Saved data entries
=== Begin Enclosure ===
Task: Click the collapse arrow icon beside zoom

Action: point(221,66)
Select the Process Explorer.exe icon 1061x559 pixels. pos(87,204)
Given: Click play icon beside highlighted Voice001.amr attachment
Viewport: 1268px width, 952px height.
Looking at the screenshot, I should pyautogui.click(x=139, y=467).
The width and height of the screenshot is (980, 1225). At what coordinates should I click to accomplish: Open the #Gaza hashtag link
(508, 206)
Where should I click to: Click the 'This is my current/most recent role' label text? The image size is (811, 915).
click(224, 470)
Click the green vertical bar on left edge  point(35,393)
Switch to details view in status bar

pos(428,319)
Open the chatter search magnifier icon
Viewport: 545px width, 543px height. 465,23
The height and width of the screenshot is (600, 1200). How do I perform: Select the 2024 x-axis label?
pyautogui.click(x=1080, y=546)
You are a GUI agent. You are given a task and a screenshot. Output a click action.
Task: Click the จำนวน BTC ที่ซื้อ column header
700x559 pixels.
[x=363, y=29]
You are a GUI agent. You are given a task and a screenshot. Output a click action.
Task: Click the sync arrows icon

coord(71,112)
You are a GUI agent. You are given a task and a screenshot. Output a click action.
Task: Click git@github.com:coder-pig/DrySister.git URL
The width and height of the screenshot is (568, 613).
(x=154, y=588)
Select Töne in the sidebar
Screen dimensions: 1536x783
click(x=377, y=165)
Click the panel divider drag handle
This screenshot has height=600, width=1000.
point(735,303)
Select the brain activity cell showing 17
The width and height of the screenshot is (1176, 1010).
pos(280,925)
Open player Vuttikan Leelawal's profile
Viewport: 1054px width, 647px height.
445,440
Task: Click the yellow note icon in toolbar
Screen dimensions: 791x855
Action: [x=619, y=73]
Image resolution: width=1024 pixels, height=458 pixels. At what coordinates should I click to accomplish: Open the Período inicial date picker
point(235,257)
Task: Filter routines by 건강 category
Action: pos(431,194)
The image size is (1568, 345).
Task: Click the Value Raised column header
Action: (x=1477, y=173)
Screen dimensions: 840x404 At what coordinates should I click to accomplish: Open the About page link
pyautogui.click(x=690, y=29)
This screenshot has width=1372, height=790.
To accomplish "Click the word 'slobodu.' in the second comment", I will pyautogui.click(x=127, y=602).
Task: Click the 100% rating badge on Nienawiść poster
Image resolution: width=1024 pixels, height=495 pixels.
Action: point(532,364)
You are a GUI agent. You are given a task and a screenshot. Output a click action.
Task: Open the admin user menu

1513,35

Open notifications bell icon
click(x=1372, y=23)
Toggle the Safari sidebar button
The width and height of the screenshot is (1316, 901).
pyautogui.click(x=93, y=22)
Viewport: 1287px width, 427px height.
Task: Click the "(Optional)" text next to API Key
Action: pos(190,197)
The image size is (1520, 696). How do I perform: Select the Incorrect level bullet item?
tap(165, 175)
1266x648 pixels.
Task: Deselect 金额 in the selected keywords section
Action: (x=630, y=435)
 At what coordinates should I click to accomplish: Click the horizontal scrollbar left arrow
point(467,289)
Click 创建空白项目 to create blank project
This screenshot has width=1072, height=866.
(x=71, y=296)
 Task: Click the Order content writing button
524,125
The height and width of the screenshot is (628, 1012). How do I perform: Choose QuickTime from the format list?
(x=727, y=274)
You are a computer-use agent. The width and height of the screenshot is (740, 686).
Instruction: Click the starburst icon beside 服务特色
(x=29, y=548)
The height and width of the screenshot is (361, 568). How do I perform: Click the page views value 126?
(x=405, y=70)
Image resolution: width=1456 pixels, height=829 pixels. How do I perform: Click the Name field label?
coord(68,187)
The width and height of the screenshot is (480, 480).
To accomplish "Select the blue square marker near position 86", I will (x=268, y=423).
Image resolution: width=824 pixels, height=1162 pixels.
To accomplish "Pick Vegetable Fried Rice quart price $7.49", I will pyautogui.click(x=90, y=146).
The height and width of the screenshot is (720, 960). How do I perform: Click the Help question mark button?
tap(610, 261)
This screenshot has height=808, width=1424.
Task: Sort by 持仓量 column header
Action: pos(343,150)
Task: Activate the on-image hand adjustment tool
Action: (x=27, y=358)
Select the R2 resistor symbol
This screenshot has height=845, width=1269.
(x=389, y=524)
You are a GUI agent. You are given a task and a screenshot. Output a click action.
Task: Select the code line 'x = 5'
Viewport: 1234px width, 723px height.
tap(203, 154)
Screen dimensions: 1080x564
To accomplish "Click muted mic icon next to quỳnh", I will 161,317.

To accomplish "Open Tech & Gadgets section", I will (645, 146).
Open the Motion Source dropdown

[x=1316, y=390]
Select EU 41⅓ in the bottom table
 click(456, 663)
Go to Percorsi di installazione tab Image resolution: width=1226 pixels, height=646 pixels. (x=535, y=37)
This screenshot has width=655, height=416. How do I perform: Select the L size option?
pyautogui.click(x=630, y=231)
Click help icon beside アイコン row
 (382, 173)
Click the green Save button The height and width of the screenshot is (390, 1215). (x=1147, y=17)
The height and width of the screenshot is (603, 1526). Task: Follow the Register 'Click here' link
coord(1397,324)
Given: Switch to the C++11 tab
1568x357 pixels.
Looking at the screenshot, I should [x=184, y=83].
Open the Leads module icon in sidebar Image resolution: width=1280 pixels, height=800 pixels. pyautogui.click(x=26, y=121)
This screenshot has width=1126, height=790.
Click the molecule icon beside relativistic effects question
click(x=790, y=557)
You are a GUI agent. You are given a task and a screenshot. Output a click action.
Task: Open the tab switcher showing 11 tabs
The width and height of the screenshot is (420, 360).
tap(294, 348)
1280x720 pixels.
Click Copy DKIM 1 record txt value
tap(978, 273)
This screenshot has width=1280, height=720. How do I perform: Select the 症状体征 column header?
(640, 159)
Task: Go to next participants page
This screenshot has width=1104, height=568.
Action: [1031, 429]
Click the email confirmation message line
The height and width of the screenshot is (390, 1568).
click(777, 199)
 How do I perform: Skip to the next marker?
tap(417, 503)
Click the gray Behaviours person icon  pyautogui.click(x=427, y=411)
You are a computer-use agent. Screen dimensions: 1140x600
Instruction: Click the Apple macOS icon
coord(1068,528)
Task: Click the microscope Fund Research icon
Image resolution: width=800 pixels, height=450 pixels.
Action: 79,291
=== End Enclosure ===
EXERCISE DETAILS: Exactly as they stand, set down the lines from the top of the data through the line with "Given: Click play".

YOUR RESPONSE:
Task: Click the collapse arrow icon beside zoom

Action: point(221,66)
Select the Process Explorer.exe icon 1061x559 pixels. pos(87,204)
Given: Click play icon beside highlighted Voice001.amr attachment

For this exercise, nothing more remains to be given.